Desde que ocurrió el desastre de la central nuclear de Fukushima, atacada por aquel fatal terremoto y tsunami ya hace más de tres años, el 11 de marzo de 2011, hemos sido observadores de una cadena de errores uno tras otro, bien por la incompetencia de las autoridades o bien por los técnicos que trabajan para el explotador de la central Tepco.

Hace unas semanas se informó, que las autoridades Japonesas están preparado la instalación de un muro “congelado” que evite que el agua subterránea procedente de los montes aledaños, se mezcle con las aguas y edificios tóxicos próximos al reactor de Fukushima con el fin de impedir la contaminación y su posterior derrame al mar.

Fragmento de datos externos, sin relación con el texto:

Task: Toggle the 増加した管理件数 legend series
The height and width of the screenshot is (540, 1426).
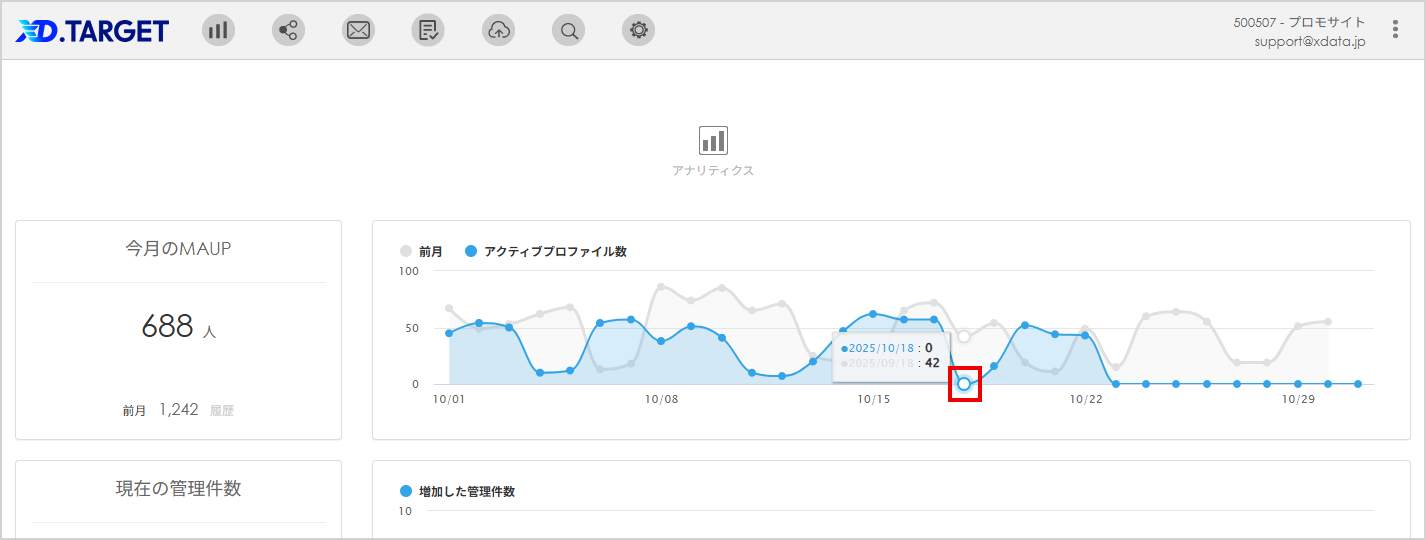Action: pyautogui.click(x=457, y=492)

Técnicos Norteamericanos expertos en está técnica, son muy escépticos de los resultados de la misma en el caso que nos ocupa. Los muros congelados se suelen usar para contener aguas subterráneas para facilitar las excavaciones en sitios de construcción de minas, pero para este caso hace falta técnicos especializados ya hay que asegurarse de que quien lo haga analice todo lo que pueda salir mal y sus repercusiones para tener preparado un plan de contingencia que minimice las fatales consecuencias.

Mientras tanto, fruto de la desesperación se siguen cometiendo errores como el bombeo de más de 300.000 toneladas de agua radiactiva a tanques instalados precipitadamente que son vulnerables a terremotos futuros y que de hecho ya tienen filtraciones.

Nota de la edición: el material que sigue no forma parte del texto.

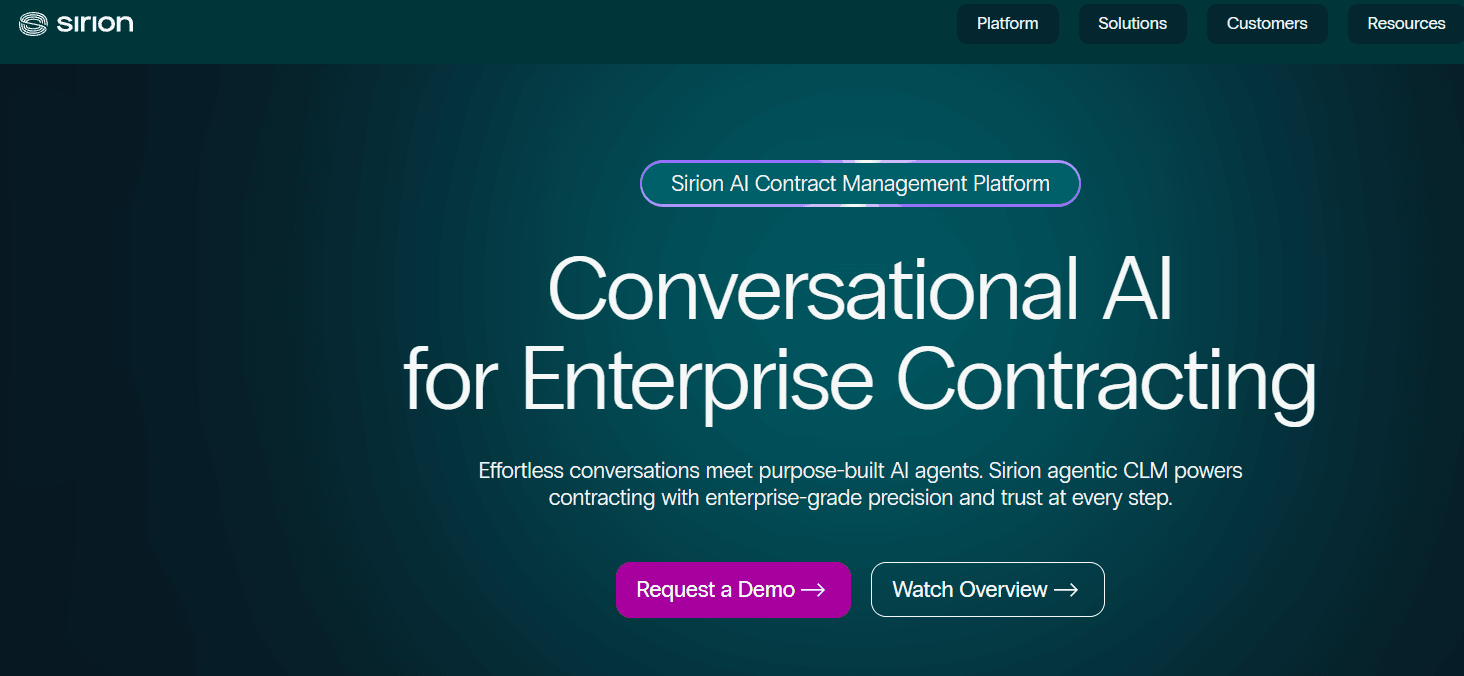Open the Resources menu

pos(1406,24)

O como por ejemplo el pasado abril se traslada por error 203 toneladas de agua altamente radiactiva a instalaciones que no estaban debidamente acondicionadas para recoger el vertido ya que fueron enviadas a los sótanos de la central mediante cuatro bombas que “no deberían de estar funcionando”.

Desde luego que la situación es complicada, el siniestro en sí parece una pesadilla, los humanos estamos expuestos a cometer errores, pero lo cierto es que lamentablemente me resulta difícil de comprender errores de bulto tan previsibles que no hacen más que perjudicar continuamente la cadena trófica de los mares del entorno que a buen seguro nos afectará a todos nosotros.